Check the Docker documentation on this option. It might not be the best choice depending on how tight your security requirements are.

2. Adding the /dev/gpiomem device

Rather than exposing all of the host's devices to the container, you can be specific and only expose the /dev/gpiomem device to the container at runtime. Be aware that this device needs kernel driver support within the host's Linux distribution. Recent releases of Raspbian should have this. Your mileage with other distributions may vary.

$ docker run --device /dev/gpiomem -d whatever

3. Using the sysfs filesystem on the host

The Pi's GPIO is represented within the host's file system underneath /sys/class/gpio.

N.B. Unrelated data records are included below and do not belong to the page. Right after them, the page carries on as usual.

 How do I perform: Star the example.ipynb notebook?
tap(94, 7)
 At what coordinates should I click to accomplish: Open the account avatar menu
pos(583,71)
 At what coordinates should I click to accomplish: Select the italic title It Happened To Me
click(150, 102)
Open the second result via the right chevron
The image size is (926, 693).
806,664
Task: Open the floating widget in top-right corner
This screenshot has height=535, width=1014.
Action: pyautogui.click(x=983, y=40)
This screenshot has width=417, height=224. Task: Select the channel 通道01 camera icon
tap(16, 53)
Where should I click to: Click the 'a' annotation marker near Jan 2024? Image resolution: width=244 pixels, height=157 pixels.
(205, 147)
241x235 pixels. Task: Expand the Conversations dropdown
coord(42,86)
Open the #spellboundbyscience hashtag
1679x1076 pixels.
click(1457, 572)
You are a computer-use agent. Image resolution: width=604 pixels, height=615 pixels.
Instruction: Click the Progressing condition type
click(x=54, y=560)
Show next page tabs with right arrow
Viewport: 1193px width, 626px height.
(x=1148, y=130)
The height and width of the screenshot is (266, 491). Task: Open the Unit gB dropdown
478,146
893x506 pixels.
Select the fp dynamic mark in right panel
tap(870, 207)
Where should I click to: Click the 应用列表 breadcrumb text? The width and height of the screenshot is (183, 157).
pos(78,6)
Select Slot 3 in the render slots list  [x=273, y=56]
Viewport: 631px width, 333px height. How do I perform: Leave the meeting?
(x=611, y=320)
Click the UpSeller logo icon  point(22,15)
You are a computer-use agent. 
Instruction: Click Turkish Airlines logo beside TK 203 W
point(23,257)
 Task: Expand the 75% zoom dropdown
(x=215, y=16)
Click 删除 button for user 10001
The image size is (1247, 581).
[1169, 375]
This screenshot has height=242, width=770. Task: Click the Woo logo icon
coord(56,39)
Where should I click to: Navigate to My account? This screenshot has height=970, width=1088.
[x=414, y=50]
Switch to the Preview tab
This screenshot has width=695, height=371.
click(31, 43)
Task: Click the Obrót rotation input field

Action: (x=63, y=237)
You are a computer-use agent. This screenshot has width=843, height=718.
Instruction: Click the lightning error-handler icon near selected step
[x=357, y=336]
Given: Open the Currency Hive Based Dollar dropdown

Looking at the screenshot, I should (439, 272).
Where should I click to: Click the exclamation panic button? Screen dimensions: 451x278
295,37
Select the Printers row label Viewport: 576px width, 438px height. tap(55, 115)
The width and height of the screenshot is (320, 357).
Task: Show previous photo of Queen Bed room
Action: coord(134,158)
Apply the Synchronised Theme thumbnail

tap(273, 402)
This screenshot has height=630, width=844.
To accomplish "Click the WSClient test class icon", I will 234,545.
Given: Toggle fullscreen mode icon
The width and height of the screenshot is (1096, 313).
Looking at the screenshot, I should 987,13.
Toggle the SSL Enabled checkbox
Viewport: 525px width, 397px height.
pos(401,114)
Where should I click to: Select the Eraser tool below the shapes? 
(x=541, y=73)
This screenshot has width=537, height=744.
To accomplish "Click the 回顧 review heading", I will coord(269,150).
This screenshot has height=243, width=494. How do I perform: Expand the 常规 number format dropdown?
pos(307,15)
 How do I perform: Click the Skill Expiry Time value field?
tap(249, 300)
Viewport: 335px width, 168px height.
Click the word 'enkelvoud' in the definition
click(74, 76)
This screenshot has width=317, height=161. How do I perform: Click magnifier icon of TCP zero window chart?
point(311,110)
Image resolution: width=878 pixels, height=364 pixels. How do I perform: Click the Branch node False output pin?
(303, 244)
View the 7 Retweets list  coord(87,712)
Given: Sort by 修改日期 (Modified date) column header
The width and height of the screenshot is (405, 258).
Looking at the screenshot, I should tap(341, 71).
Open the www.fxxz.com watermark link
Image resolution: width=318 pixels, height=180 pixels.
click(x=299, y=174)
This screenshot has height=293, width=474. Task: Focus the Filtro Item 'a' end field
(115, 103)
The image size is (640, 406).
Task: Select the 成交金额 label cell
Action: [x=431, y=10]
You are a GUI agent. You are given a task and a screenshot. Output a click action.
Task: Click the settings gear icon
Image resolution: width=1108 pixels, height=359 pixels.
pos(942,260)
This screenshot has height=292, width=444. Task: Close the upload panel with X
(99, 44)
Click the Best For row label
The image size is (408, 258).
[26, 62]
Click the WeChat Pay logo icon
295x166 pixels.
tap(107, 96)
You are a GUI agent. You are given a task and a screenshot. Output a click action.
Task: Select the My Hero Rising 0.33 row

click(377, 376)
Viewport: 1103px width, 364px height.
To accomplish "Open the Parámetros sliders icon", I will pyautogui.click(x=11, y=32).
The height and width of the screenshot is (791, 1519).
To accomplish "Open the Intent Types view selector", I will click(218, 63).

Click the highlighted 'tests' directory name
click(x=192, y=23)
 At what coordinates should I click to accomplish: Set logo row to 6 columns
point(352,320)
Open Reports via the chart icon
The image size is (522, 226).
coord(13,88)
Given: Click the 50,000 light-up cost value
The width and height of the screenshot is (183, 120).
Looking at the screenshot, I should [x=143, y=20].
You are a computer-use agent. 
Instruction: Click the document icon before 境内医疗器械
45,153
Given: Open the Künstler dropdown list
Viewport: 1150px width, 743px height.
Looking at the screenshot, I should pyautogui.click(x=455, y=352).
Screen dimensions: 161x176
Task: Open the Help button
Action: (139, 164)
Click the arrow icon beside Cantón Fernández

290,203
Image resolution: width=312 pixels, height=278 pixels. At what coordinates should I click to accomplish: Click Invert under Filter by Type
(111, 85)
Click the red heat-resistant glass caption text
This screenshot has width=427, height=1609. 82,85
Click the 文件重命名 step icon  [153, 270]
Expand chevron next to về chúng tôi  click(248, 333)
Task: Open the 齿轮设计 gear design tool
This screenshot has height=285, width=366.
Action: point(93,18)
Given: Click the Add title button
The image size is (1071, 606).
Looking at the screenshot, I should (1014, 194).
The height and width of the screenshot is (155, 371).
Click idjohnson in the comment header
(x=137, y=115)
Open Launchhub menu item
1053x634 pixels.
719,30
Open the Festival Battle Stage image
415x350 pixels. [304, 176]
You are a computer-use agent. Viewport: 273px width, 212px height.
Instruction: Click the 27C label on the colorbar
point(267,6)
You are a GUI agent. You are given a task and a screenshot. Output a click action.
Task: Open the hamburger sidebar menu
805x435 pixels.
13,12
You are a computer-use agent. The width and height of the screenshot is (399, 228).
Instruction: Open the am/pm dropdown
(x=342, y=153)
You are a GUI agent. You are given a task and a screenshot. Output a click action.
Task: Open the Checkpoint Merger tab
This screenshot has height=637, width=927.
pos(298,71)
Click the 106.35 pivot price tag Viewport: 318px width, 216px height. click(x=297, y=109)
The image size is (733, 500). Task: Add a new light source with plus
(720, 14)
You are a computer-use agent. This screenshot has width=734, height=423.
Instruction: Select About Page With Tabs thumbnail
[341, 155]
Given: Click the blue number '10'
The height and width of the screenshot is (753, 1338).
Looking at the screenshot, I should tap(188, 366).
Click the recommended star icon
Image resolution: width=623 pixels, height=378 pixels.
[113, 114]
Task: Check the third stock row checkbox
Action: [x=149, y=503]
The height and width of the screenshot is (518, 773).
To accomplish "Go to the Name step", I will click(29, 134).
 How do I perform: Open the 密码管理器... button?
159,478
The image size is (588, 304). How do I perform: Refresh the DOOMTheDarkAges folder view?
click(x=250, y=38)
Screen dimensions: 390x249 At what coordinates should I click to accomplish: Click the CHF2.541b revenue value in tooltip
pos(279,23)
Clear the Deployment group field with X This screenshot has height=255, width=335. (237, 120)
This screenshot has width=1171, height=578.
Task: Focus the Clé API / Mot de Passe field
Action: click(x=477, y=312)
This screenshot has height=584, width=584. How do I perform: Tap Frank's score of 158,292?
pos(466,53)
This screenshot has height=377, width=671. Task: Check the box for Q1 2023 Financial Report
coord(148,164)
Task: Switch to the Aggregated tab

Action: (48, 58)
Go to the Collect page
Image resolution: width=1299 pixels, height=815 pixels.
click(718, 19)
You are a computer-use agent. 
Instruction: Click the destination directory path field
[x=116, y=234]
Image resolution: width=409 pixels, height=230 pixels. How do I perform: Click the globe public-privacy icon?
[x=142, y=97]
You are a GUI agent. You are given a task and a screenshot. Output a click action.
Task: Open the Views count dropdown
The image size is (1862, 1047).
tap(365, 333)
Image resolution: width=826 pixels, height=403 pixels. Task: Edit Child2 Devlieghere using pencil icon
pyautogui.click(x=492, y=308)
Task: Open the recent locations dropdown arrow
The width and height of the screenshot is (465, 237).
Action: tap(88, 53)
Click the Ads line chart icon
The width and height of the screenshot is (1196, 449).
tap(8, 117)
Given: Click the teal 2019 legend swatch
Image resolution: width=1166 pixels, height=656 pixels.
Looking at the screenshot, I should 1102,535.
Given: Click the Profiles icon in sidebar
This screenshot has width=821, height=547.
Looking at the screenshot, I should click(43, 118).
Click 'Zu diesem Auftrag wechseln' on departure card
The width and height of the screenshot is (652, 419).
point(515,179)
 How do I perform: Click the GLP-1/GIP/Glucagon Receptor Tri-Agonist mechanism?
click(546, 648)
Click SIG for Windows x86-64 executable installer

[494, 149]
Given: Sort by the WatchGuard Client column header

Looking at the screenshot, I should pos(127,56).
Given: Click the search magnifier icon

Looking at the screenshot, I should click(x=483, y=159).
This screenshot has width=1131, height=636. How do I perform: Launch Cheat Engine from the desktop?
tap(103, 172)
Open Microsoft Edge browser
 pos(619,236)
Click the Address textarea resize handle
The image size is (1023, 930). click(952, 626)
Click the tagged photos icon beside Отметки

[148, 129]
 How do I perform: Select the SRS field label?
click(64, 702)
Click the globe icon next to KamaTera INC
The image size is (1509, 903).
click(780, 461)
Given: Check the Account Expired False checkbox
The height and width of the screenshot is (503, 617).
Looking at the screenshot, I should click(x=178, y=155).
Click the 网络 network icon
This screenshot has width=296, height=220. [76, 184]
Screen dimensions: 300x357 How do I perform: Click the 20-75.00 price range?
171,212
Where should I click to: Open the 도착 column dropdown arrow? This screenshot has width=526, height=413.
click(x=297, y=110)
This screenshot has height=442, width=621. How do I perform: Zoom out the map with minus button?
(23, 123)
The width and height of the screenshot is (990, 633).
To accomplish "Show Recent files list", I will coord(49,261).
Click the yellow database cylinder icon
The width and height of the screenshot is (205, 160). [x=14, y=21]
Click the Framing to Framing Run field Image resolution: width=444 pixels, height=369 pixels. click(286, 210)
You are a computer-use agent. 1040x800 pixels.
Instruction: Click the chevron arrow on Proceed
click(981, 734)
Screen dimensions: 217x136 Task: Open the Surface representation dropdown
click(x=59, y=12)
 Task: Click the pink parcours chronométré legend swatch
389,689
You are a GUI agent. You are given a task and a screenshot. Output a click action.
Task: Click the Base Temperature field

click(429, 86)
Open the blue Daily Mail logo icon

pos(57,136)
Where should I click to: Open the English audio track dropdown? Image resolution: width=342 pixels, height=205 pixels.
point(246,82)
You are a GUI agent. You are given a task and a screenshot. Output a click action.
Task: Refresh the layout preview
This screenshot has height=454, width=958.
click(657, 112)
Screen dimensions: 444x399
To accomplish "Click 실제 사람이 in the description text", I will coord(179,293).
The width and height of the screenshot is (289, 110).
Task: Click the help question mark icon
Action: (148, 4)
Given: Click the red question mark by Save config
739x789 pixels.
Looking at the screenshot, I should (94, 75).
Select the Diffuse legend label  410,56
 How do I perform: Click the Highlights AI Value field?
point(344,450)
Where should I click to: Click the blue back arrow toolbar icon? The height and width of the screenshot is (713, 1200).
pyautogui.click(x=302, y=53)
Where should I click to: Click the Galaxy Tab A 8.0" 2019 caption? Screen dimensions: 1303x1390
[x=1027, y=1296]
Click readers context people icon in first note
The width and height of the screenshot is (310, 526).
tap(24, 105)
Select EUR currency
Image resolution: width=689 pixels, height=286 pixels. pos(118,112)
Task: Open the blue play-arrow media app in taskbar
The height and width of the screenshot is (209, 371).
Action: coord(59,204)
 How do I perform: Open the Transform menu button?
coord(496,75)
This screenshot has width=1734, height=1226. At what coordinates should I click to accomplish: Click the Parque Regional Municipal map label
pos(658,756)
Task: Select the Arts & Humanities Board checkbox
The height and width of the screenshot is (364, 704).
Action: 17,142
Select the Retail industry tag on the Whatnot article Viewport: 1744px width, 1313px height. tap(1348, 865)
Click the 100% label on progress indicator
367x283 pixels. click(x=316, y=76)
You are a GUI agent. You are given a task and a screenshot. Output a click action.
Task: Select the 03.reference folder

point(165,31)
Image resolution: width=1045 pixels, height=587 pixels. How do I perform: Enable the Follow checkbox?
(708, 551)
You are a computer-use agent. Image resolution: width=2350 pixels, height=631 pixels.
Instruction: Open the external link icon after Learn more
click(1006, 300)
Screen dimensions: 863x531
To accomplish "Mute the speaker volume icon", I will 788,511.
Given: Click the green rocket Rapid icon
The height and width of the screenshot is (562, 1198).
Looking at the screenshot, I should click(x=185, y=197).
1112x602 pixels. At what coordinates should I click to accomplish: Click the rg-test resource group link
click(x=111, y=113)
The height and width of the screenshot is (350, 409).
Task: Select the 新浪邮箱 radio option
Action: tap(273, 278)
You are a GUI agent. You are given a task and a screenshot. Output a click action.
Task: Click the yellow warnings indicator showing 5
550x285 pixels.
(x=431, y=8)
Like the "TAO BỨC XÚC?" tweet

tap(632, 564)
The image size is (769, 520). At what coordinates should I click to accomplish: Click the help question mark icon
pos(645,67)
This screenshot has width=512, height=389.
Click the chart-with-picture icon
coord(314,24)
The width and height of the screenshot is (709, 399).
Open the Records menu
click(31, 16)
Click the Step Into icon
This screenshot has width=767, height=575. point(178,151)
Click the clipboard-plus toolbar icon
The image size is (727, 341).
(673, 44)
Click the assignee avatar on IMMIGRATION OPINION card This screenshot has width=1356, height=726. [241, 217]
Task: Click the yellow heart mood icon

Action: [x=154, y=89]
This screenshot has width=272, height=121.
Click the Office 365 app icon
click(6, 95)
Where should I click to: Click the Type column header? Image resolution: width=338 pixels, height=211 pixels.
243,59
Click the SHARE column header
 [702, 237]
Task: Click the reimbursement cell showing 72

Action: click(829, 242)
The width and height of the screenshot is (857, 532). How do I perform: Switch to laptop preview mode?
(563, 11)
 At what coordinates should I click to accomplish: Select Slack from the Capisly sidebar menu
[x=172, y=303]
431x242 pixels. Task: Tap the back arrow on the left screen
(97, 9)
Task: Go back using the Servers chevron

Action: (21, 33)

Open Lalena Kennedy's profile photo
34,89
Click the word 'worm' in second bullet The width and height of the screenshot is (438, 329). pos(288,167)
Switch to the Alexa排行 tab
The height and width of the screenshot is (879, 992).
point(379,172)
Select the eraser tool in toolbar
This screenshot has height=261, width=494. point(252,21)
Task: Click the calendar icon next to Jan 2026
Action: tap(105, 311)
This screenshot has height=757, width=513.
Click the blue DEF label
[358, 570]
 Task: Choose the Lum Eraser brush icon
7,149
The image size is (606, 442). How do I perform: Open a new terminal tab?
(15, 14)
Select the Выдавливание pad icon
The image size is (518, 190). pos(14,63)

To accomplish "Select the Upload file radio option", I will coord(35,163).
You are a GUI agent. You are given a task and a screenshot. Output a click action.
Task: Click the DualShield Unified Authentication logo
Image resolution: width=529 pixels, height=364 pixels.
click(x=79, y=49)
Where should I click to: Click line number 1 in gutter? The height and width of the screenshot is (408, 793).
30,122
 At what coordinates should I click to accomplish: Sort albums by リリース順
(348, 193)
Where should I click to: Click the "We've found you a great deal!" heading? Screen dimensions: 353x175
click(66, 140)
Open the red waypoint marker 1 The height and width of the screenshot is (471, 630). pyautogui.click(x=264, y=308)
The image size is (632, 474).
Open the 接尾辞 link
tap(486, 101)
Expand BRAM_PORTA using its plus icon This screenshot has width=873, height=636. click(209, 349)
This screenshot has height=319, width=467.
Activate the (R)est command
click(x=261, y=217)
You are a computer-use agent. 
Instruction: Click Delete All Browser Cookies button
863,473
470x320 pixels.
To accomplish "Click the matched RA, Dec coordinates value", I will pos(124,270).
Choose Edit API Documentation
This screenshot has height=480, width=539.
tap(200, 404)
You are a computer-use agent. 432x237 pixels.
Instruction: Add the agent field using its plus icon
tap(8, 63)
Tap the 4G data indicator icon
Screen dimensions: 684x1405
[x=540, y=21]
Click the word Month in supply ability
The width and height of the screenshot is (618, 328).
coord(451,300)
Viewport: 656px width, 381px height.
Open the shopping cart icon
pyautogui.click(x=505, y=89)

This can be accessed with user privileges via the virtual files in that file system. Use Docker volumes to expose this to your container:

$ docker run -v /sys:/sys -d whatever

Mind that using sysfs for GPIO is probably going to be slower than the device approach.

GPIO libraries

Which of these three approaches fits your needs will also depend on the libraries you are using when accessing GPIO. Not all libraries support all three of these options.


You would probably use docker volumes to expose the sysfs interface. For example, something like:

docker run -v /sys:/sys fedora bash

This would expose /sys on the host as /sys inside the container, and you would have access to the /sys/class/gpio hierarchy.

If you were using code that access the GPIO pins without using the sysfs interface you would need to expose whatever device node it is using inside the container, possibly with something like the --device argument to docker run.